Com isso, a telefonia fixa seguirá disponível apenas em regiões sem conectividade de internet. Onde houver acesso, o serviço de voz passa a ser prestado por meio de tecnologias via internet, como VoIP, apoiadas principalmente por redes de fibra óptica.

Diante desse cenário, consumidores precisam acompanhar propostas de migração apresentadas pelas operadoras. Contratos, faturas e pacotes passam a refletir um novo modelo comercial, com combinações distintas entre voz, internet e TV.

Nova regulação do setor

As concessões de telefonia fixa funcionaram por décadas como contratos de serviço público. Esses instrumentos definiam obrigações, metas de qualidade e tarifas reguladas pelo governo federal, com foco na universalização do acesso.

Com o encerramento das concessões, as empresas passam a atuar sob o regime de autorização. Nesse formato, a prestação do serviço ganha flexibilidade e as tarifas deixam de seguir o mesmo padrão regulatório adotado até o fim do ano passado.

Impacto direto no consumidor

Nesse processo de transição, cresce a necessidade de atenção por parte dos consumidores. Um dos pontos centrais envolve a forma de comunicação sobre a troca de tecnologia, que deve ocorrer sem interrupção dos serviços contratados.

Além disso, as novas estruturas de cobrança exigem comparação cuidadosa.
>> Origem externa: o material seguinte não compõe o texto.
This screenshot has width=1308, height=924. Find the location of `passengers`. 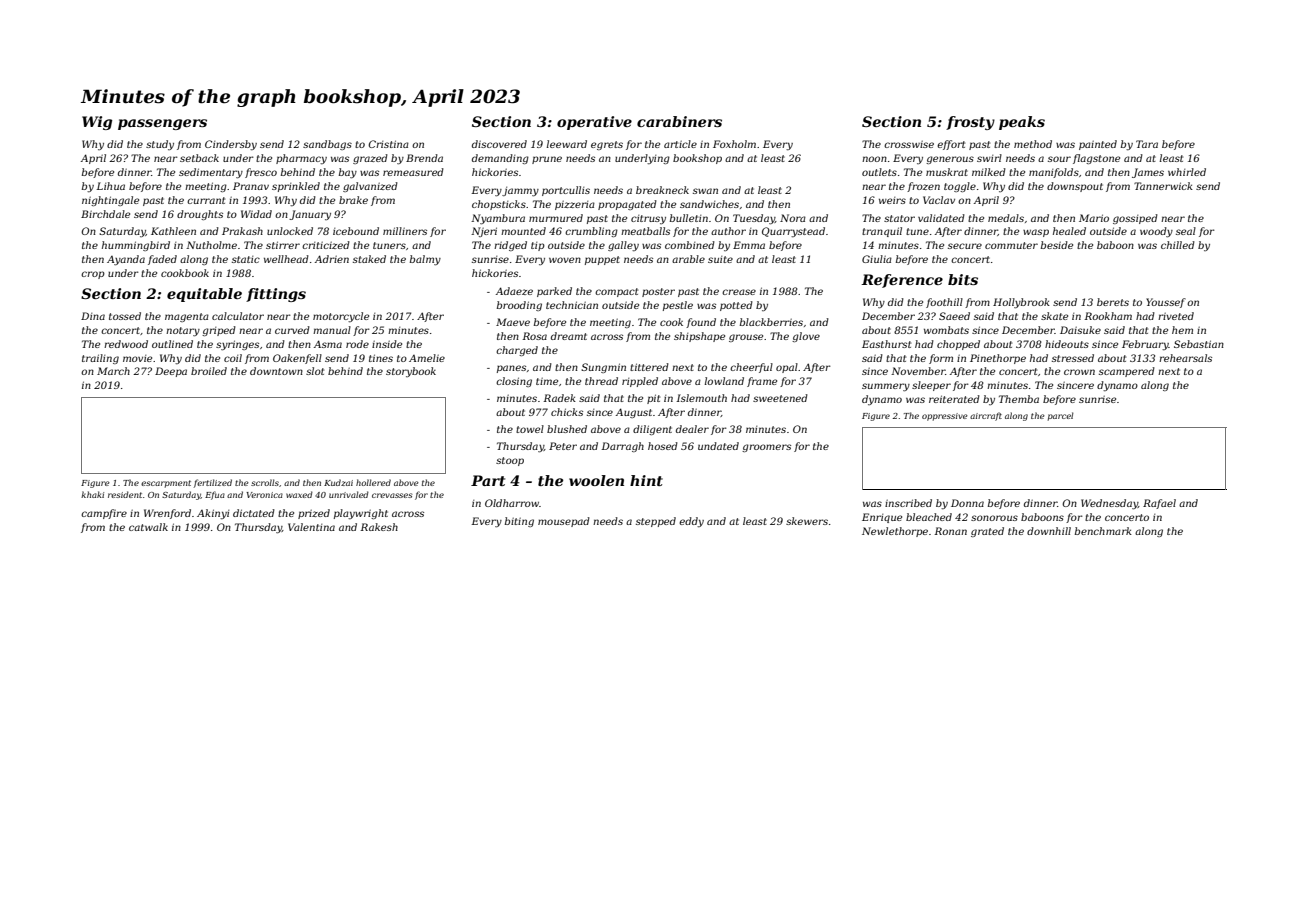

passengers is located at coordinates (162, 124).
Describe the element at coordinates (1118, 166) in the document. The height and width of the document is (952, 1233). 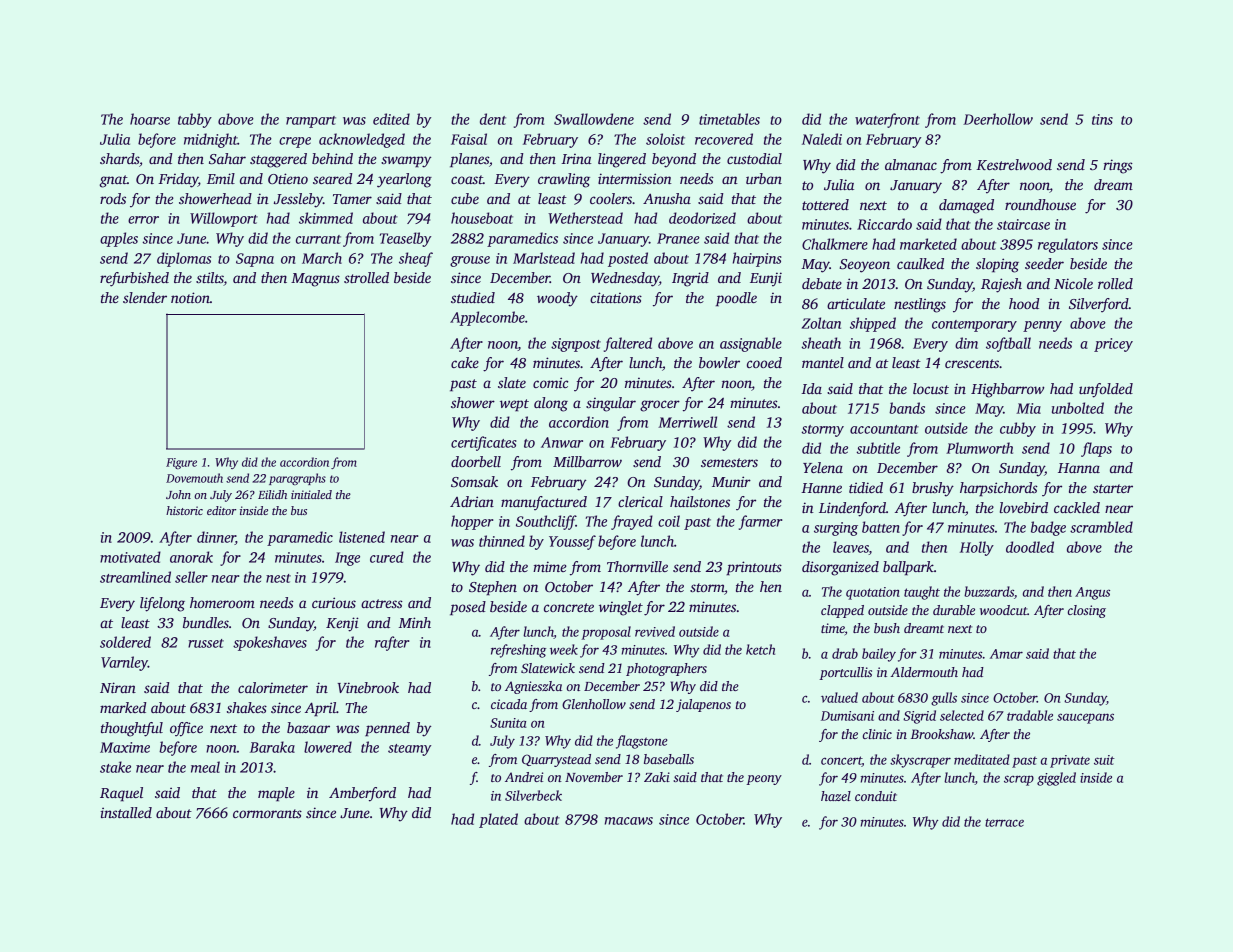
I see `rings` at that location.
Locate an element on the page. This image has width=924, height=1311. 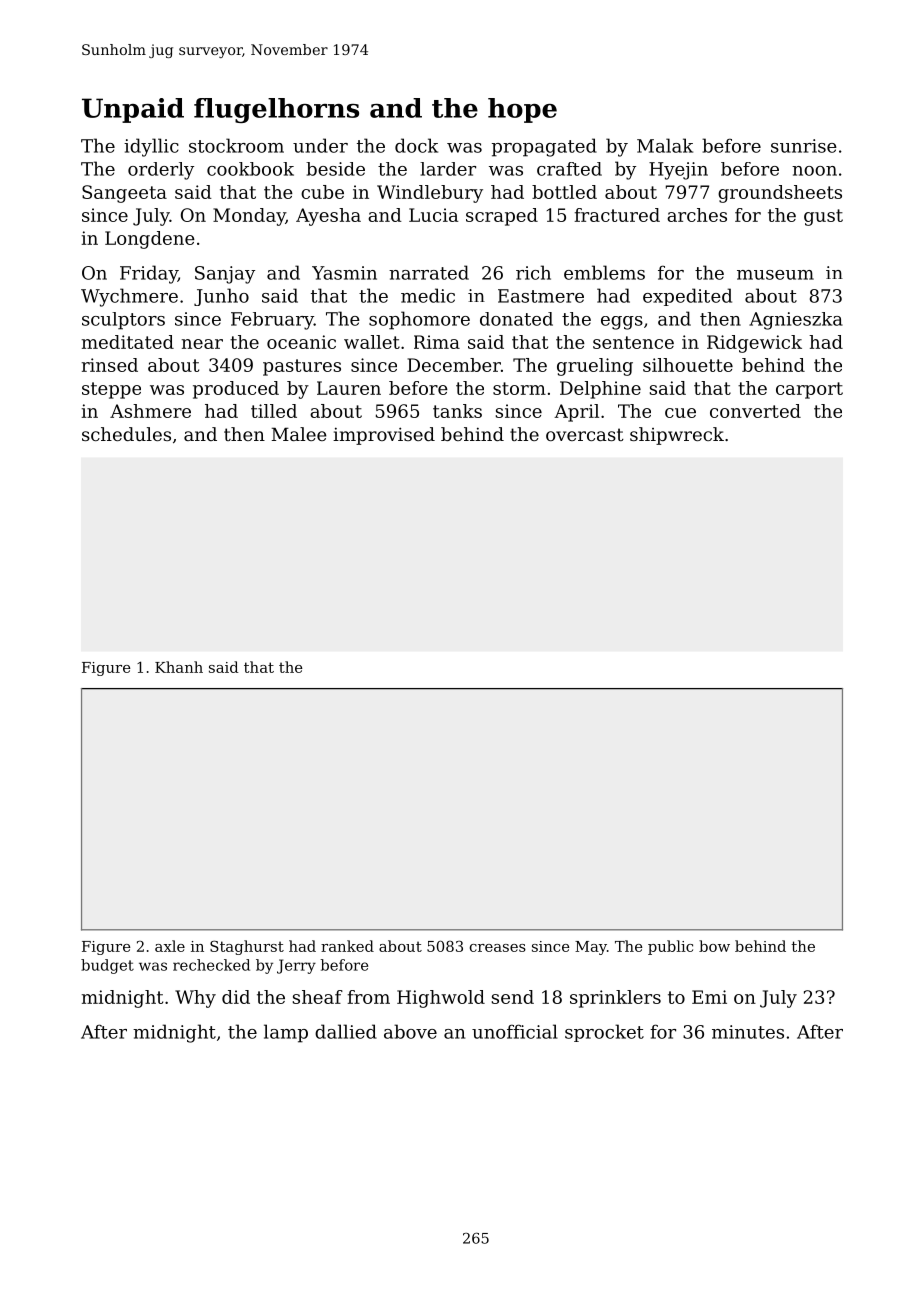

Planos podem incluir ou excluir serviços de conectividade, alterando valores finais e condições de uso em relação aos contratos anteriores.

O Procon-SP orienta que os consumidores acompanhem essas mudanças com atenção, especialmente durante a migração entre modelos.

Telefonia fixa no regime de autorização

Para as empresas, o novo modelo permite liberdade tarifária e reduz obrigações regulatórias. Também elimina a exigência de manter redes legadas, como fios de cobre e telefones públicos.

Com isso, os investimentos passam a se concentrar em infraestruturas mais atuais, como redes de fibra óptica, viabilizando ofertas integradas de serviços de conectividade.

Pontos de atenção regulatória

Mesmo com a flexibilização, órgãos de defesa do consumidor seguem monitorando o setor. Entre os aspectos observados estão a oferta de serviços em áreas remotas, a continuidade do serviço de voz para grupos que ainda dependem dele e o risco de elevação de preços.

A telefonia fixa segue presente em parte dos domicílios brasileiros. Por isso, a transição para o novo modelo ocorre sob acompanhamento contínuo das autoridades e do mercado.